■ **Dataset records**
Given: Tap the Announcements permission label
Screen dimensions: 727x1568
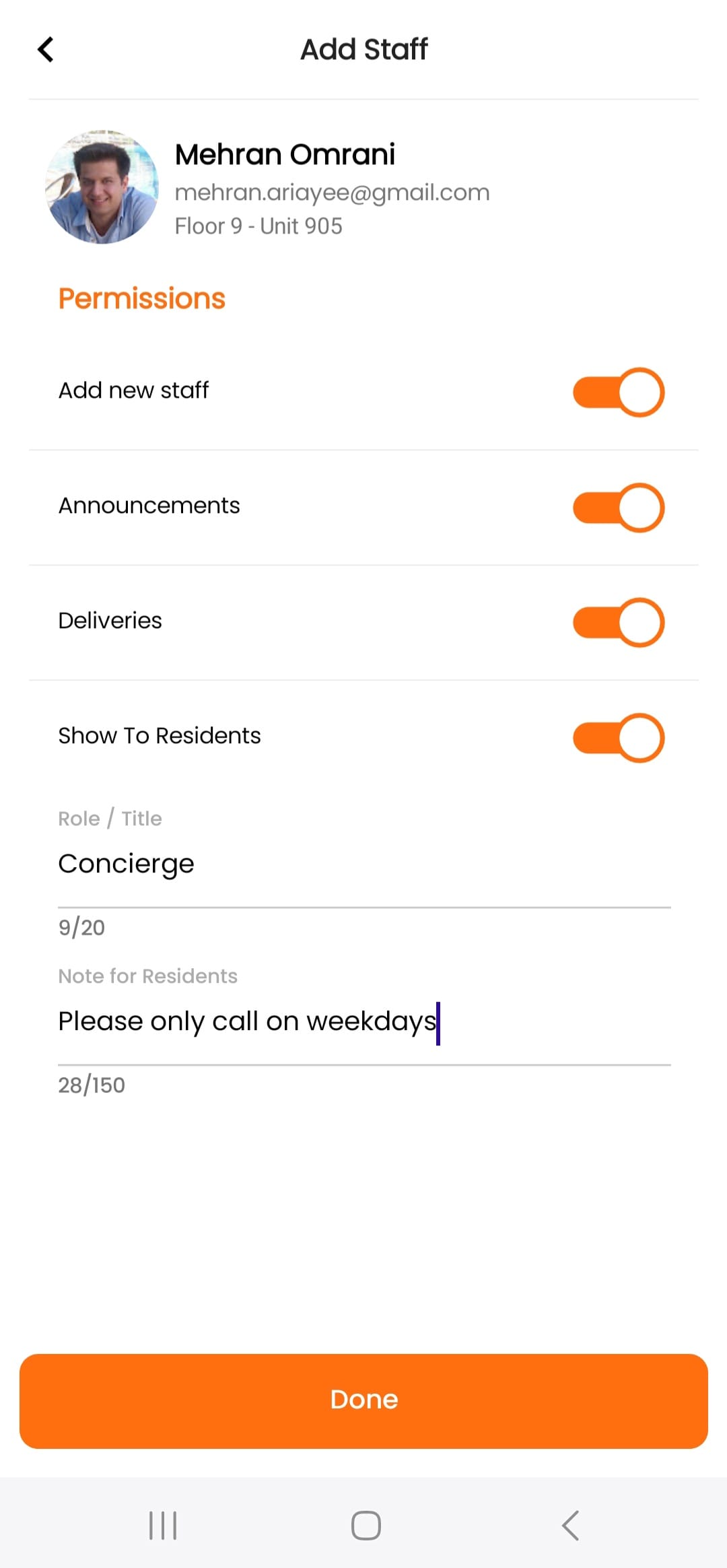Looking at the screenshot, I should coord(149,506).
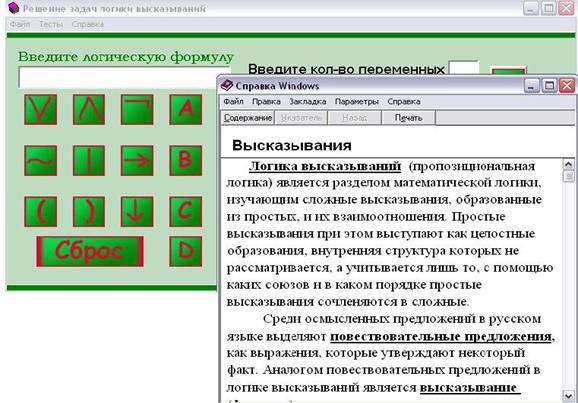Viewport: 578px width, 403px height.
Task: Insert the disjunction ∨ operator
Action: pos(41,110)
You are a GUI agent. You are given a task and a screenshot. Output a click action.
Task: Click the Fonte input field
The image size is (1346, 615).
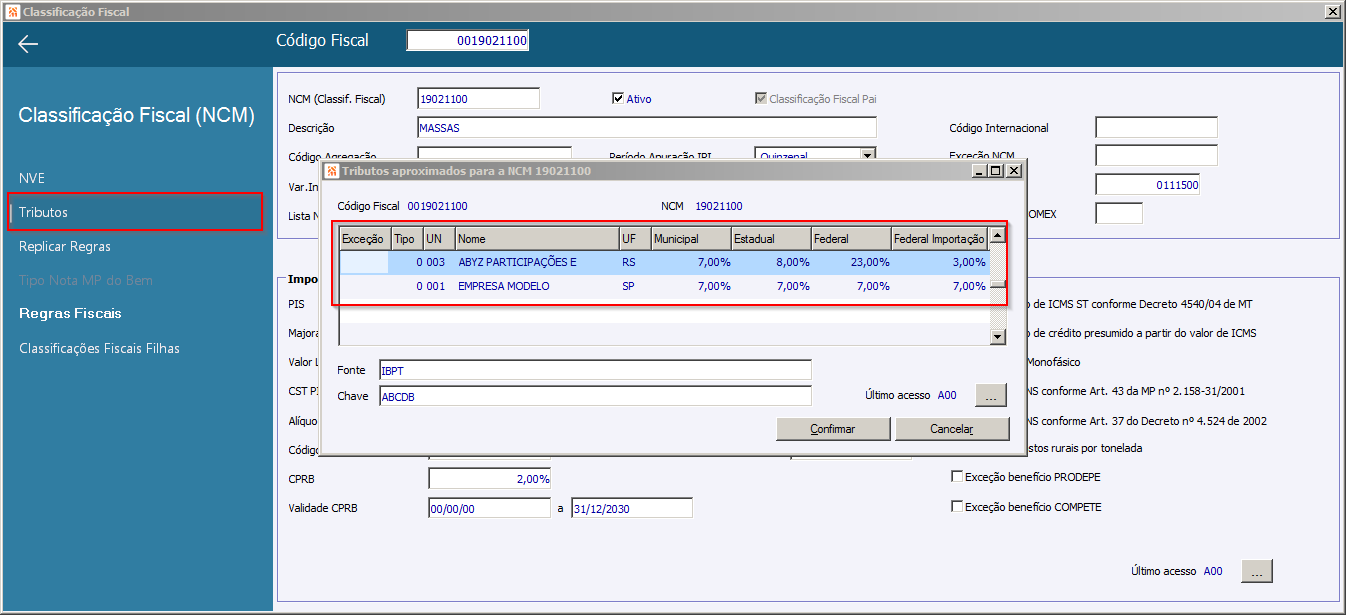tap(594, 370)
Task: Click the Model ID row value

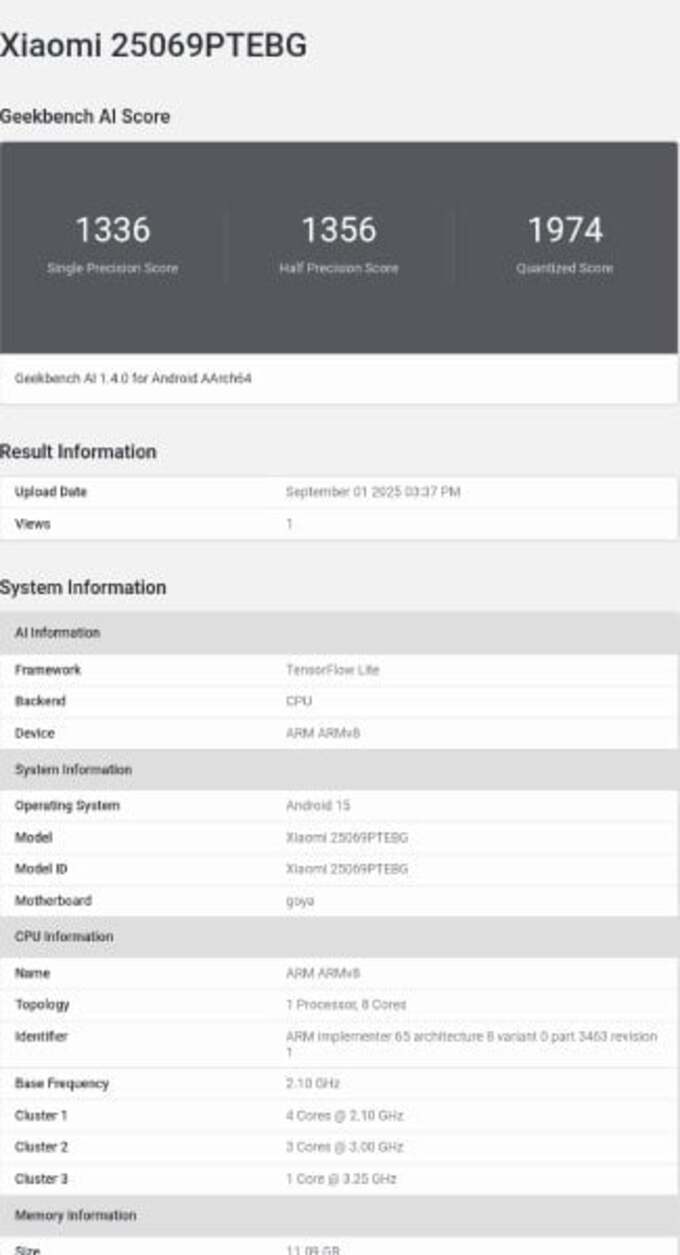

■ **Instructions for the task**
The output must start at the line holding "Task: Click the Fonte input field", end at the last line of the listing above, and show each line exactly; please omit all pictures.

■ **Answer to this exercise**
Task: Click the Fonte input field
The image size is (1346, 615).
tap(594, 370)
Task: Click the Model ID row value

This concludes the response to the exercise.